In late spring, insurers filed their proposed rate increases with the New York State Department of Financial Services (DFS). The average rate increase is 24 percent in the individual market and 7.5 percent in the small group market for 2019. These are the increases proposed before the latest news from the Centers for Medicare and Medicaid Services (CMS) revealed that the agency has put on hold $10.4 billion in risk adjustment payments for benefit year 2017. This matters because the loss of these payments, along with the repeal of the individual mandate and the White House’s recent final rule expanding the role of association health plans, further de-stabilizes the insurance marketplace and increases premiums even more next year.
It has to do with covering the very sick and covering the not so sick. Insurance companies need a “healthy” mix of the two in order to remain solvent and to ensure affordable premiums for all. It’s simple economics. Various elements of the Affordable Care Act (ACA) were intended to ensure that risk was shared and broadly distributed.
The Affordable Care Act’s (ACA) Risk Adjustment Program was one such element designed to do just that – to stabilize insurance markets by disincentivising health insurers from seeking out only the healthiest of individuals as customers. The program guards against “cherry picking,” a tactic that ends up leaving a handful of insurers with the most costly covered members and by default the costliest premiums for all. The Risk Adjustment Program transfers funds in the individual and small group health insurance markets from health plans with lower-risk members (the healthy) to plans with higher-risk enrollees (the sick, which includes those with pre-existing conditions). No taxpayer money is involved.
In response to the federal government’s action, Governor Cuomo directed the DFS to implement an affordable health access action plan to expand the state’s Risk Adjustment Program, if necessary. The idea is to ensure access to affordable health insurance, especially for those who need it the most.
CMS says it took this action due to conflicting court rulings in lawsuits filed by small insurers who claim they are being treated unfairly by the program. The administration says its hands are tied due to the contradictory decisions stemming from federal courts in New Mexico and Massachusetts regarding the formula CMS uses to calculate the payments. However, some legal experts say these payments are required by law and should continue.
While such uncertainty is not helpful to insurers, patients and providers bear the brunt of these actions. Patients, especially those with pre-existing conditions such as diabetes, heart disease, cancer and any other number of chronic illnesses, could be priced out of the insurance market and unable to access care. And hospitals, institutions that are required under federal law to treat anyone who presents at an emergency room, will receive little to no reimbursement for the care offered to those uninsured patients.
CMS’ final ruling in late June that expands the availability of association health plans also chips away at the stability of the insurance markets, patients’ access to care, and hospitals’ ability to care for the uninsured and underinsured.

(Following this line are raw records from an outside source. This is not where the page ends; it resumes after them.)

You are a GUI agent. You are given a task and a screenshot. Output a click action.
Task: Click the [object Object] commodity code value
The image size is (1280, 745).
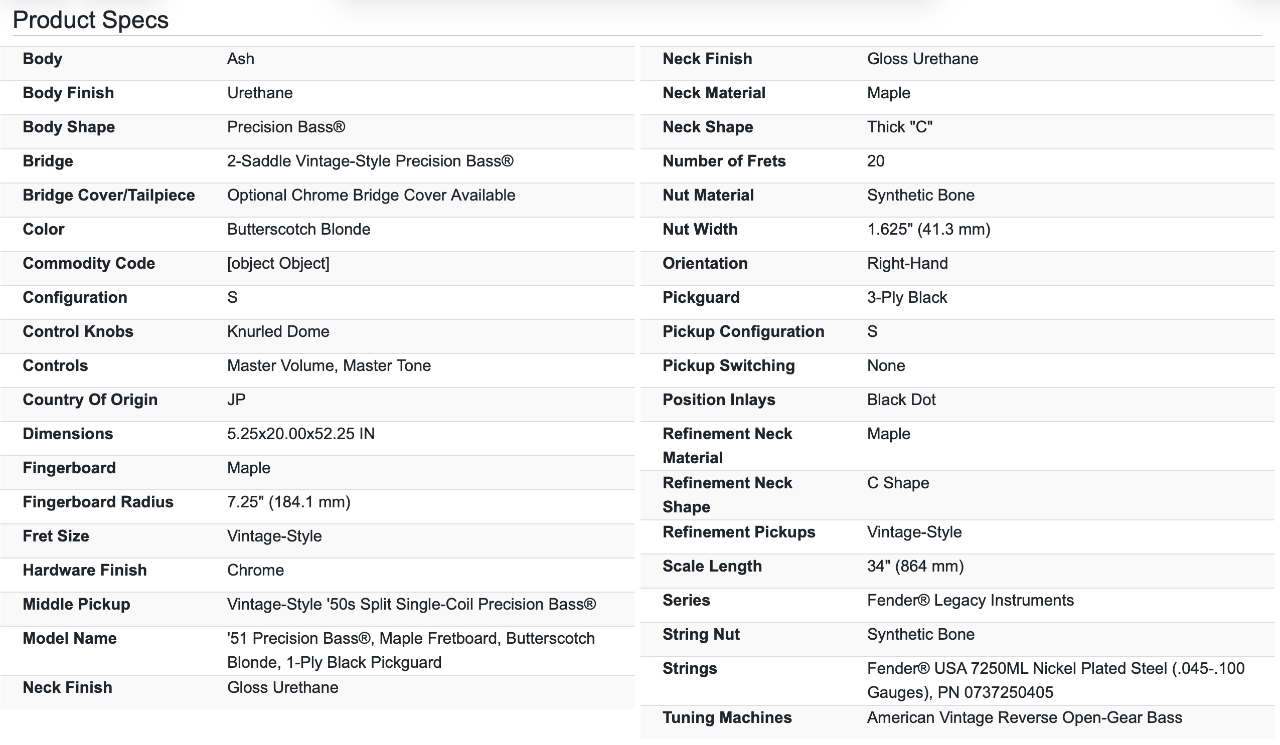[x=278, y=263]
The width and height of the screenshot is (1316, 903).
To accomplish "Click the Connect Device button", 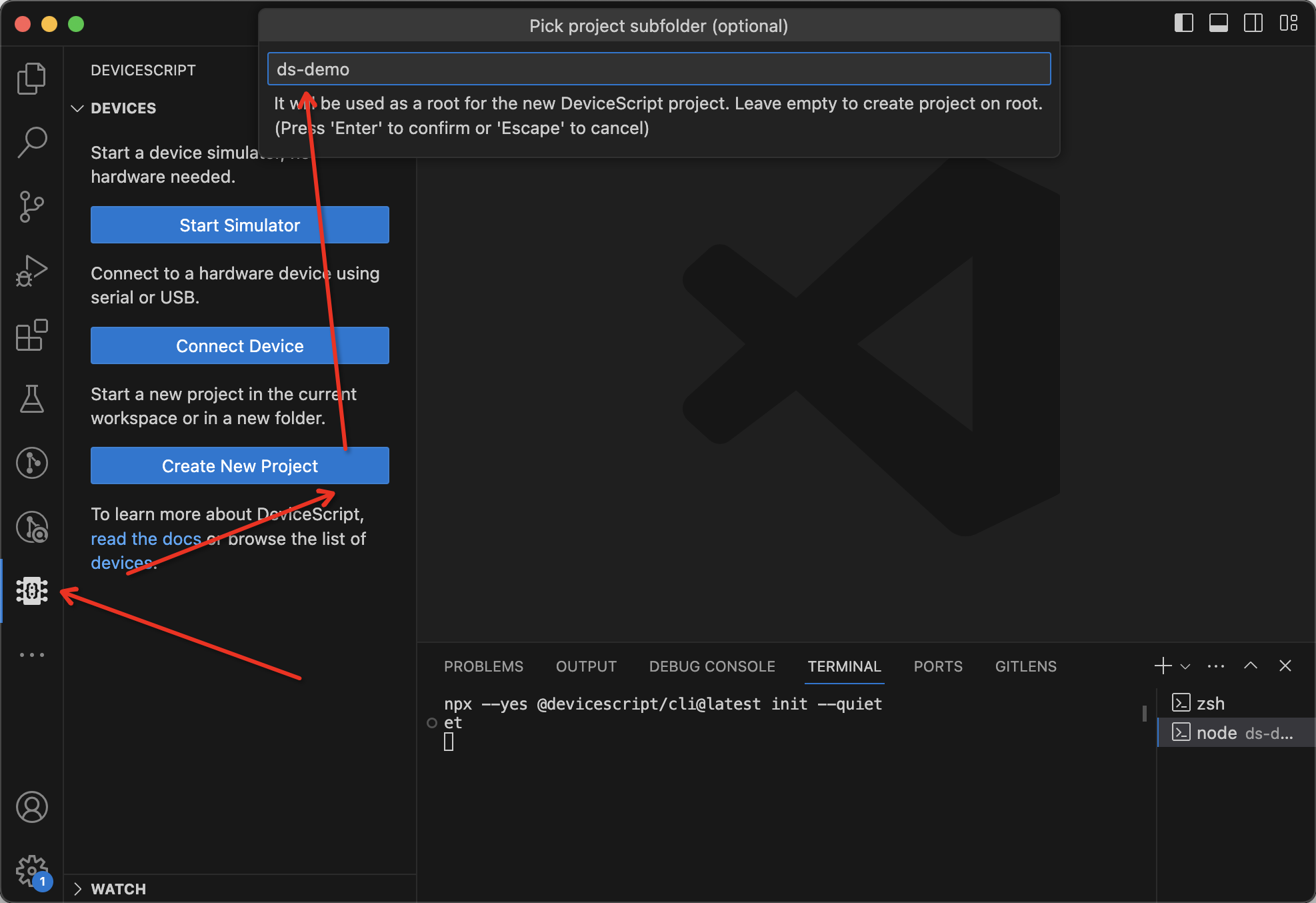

The association health plan rule allows unrelated businesses or groups of individuals to form groups to purchase health insurance across state lines, without a requirement to offer products that adhere to the current ACA’s minimum standards of coverage. In other words, plans could skimp on covered benefits and charge members differently, depending upon health status. That raises premium costs for employers and employees. Although New York State has robust consumer and provider protections in place, this new rule, effective September 1, 2018, will challenge the state’s ability to regulate these plans.
The repeal of the penalty for not complying with the individual mandate is almost universally cited by insurers operating in our state as the reason why the average rate increase (24 percent) requested for the individual market is so steep for 2019. Repeal of the penalty and, in effect, the individual mandate to carry health insurance, was contained in tax reform legislation passed late last year. The state will review requested rates this summer and has the authority to change the requested amounts. The approved rates will be announced in the fall.
New York State notes that since the implementation of New York’s own health insurance exhange, the state’s uninsured rate has halved. That is progress and good news for New Yorkers. More insured patients is also good news for providers. However, the elimination of the individual insurance mandate undermines the fundamental balance of interests and economics agreed to in the ACA. The hospital sector agreed to hundreds of billions of dollars in federal Medicare and Medicaid cuts, over the course of 10 years, to help fund the law. Insurers agreed to underwriting restrictions in exchange for the promise of a diverse pool of new customers. Consumers and employers would get access to affordable coverage in exchange for the mandates to purchase insurance. The ranks of the insured would swell.
By chipping away at the individual mandate, risk adjustment programs and coverage requirements, the law is significantly weakened. Soaring premiums for plans in the exchange are but one consequence of these actions.
The current administration’s actions do nothing to reduce health insurance costs for Americans or enhance access to care. Instead, these actions move us backwards and hamper hospitals’ ability to provide affordable care to all.